**** Material supplied ****

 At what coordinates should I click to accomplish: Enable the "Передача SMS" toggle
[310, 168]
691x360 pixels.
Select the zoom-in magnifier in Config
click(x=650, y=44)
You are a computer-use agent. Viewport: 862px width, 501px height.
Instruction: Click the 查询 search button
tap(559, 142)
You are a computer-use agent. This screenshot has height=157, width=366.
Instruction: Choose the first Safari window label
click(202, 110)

****
**** Material supplied ****

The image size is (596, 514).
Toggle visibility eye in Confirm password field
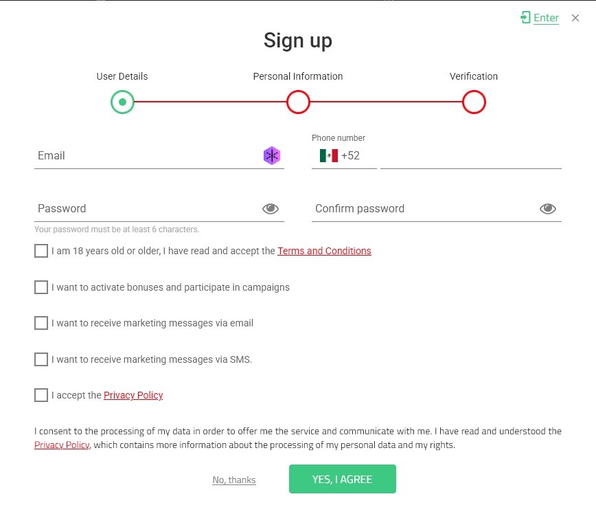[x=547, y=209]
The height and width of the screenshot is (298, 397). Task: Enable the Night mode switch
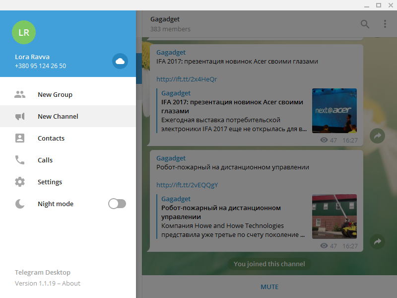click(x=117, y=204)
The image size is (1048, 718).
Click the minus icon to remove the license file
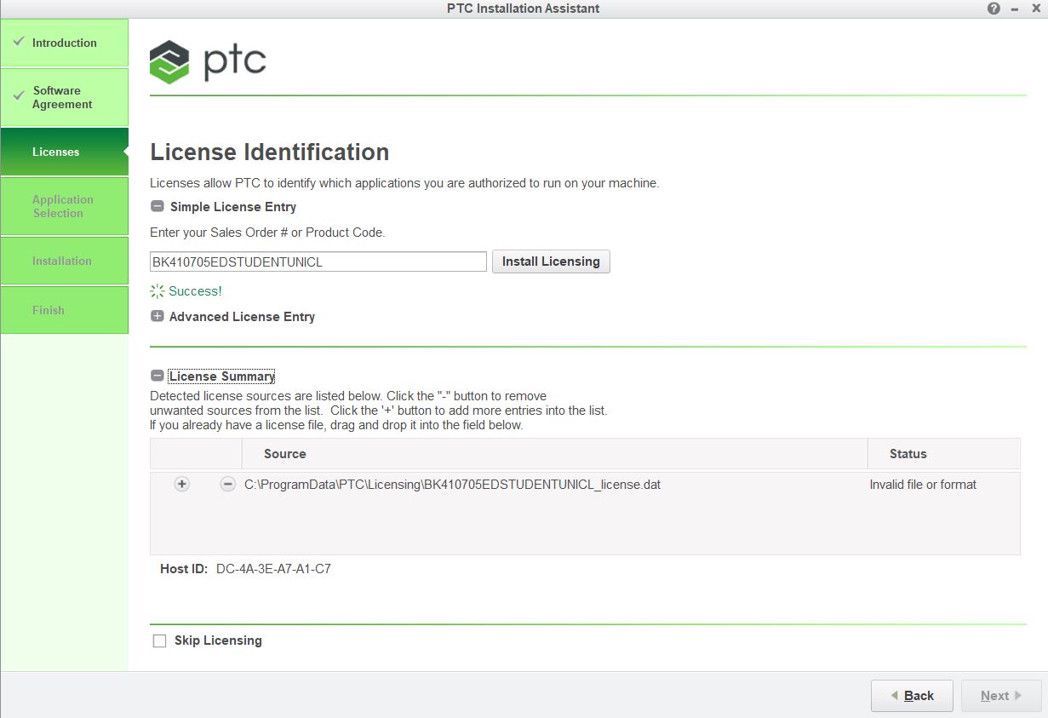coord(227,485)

****
**** Material supplied ****

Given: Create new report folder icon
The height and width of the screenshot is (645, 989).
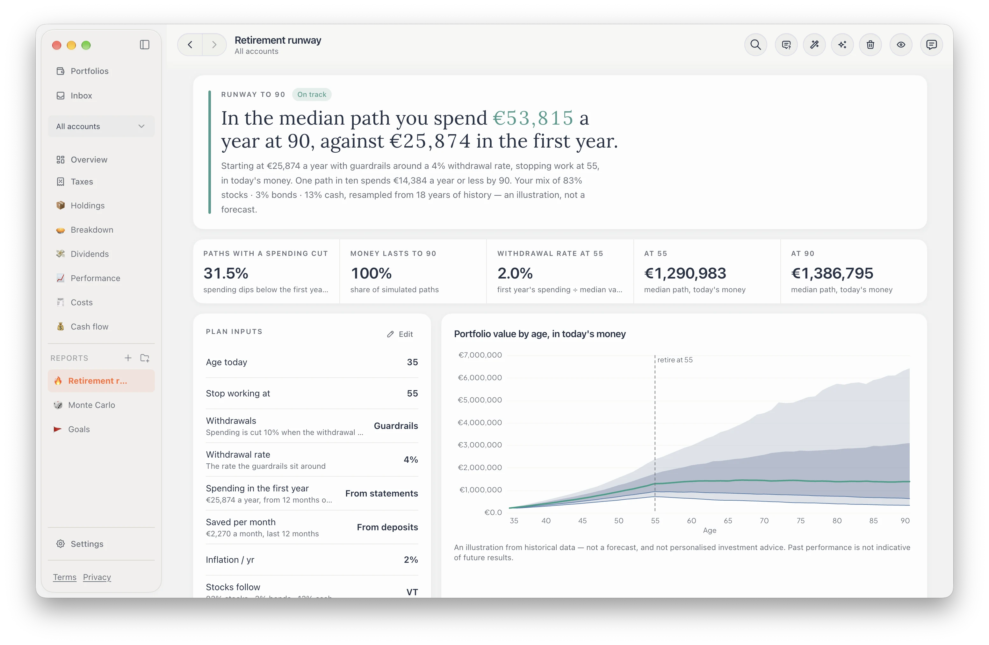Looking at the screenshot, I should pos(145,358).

****

* **Exercise**
Which lines in the listing have the string "image"? Pick them out and copy them.

* **Written solution**
The image size is (596, 514).
The image size is (1048, 718).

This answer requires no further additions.